- Wpisy
________________________

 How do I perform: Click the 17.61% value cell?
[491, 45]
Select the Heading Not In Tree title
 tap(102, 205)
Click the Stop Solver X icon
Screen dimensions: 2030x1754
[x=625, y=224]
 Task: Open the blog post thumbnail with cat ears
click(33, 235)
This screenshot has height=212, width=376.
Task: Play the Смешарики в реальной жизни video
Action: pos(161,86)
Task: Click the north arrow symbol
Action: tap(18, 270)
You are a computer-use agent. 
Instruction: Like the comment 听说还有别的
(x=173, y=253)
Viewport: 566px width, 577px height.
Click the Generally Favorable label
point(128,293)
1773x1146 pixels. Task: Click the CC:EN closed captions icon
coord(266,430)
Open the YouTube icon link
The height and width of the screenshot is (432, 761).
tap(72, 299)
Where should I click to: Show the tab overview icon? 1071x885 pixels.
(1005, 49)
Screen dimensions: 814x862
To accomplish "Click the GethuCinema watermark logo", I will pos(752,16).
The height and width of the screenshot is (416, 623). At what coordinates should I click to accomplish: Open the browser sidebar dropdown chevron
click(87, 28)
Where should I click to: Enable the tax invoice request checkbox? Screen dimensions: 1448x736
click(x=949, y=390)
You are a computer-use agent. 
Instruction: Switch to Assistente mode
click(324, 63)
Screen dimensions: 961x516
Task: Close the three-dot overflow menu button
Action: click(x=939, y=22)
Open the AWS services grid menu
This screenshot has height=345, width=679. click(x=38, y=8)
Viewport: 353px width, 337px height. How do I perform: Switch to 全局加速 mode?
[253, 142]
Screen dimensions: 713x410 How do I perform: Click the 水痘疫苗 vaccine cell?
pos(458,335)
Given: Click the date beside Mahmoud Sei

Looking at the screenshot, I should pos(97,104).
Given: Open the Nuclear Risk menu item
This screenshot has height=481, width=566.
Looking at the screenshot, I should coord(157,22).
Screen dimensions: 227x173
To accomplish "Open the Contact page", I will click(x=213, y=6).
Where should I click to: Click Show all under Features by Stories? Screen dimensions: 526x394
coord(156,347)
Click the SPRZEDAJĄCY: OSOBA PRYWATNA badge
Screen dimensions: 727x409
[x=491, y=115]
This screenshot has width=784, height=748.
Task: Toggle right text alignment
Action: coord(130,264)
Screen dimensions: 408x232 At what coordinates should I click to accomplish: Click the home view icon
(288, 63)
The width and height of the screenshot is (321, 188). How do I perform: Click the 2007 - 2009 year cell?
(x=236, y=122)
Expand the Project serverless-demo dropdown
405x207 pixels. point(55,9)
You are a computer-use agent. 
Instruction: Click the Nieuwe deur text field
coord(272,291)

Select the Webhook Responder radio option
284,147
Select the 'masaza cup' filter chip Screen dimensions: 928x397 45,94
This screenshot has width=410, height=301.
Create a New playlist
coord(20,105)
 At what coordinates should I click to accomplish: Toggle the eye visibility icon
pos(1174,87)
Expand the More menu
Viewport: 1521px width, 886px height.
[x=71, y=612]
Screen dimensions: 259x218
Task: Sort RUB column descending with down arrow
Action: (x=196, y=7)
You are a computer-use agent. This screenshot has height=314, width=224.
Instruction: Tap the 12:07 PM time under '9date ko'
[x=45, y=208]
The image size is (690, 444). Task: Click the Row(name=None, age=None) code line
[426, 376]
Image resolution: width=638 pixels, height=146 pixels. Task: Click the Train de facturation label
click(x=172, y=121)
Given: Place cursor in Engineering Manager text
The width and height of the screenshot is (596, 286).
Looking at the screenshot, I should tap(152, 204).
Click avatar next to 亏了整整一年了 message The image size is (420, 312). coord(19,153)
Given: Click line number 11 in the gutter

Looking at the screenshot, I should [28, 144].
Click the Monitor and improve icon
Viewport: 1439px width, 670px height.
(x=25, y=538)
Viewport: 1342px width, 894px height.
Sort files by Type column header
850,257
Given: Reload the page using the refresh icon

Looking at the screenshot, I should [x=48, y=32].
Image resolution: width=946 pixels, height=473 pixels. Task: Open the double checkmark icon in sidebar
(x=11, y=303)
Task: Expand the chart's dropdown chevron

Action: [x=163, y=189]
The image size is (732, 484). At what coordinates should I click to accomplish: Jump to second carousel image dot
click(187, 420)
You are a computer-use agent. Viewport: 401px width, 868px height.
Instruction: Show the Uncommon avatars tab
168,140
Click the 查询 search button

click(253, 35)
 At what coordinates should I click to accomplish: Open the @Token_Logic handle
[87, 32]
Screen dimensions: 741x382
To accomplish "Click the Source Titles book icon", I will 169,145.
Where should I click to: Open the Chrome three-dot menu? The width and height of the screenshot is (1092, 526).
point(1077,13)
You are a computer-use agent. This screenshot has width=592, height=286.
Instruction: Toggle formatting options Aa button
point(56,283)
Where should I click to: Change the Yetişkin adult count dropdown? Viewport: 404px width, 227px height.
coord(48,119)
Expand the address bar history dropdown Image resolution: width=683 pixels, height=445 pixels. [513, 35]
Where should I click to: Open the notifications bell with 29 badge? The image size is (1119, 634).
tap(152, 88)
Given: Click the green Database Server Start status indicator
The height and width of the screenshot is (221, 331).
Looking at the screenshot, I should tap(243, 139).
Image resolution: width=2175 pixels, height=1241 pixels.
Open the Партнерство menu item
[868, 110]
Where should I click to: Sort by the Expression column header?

________________________

- Szczegóły zadania
Zamień „watermark” na „corner” w wierszach wykazu, zaczynając od wiersza z „1773x1146 pixels. Task: Click”, a kończąc na wierszu z „I will pos(752,16).”. Przepisz tylko te wiersze, a resztę pozostaw bez zmian.

- Wynik końcowy
1773x1146 pixels. Task: Click the CC:EN closed captions icon
coord(266,430)
Open the YouTube icon link
The height and width of the screenshot is (432, 761).
tap(72, 299)
Where should I click to: Show the tab overview icon? 1071x885 pixels.
(1005, 49)
Screen dimensions: 814x862
To accomplish "Click the GethuCinema corner logo", I will pos(752,16).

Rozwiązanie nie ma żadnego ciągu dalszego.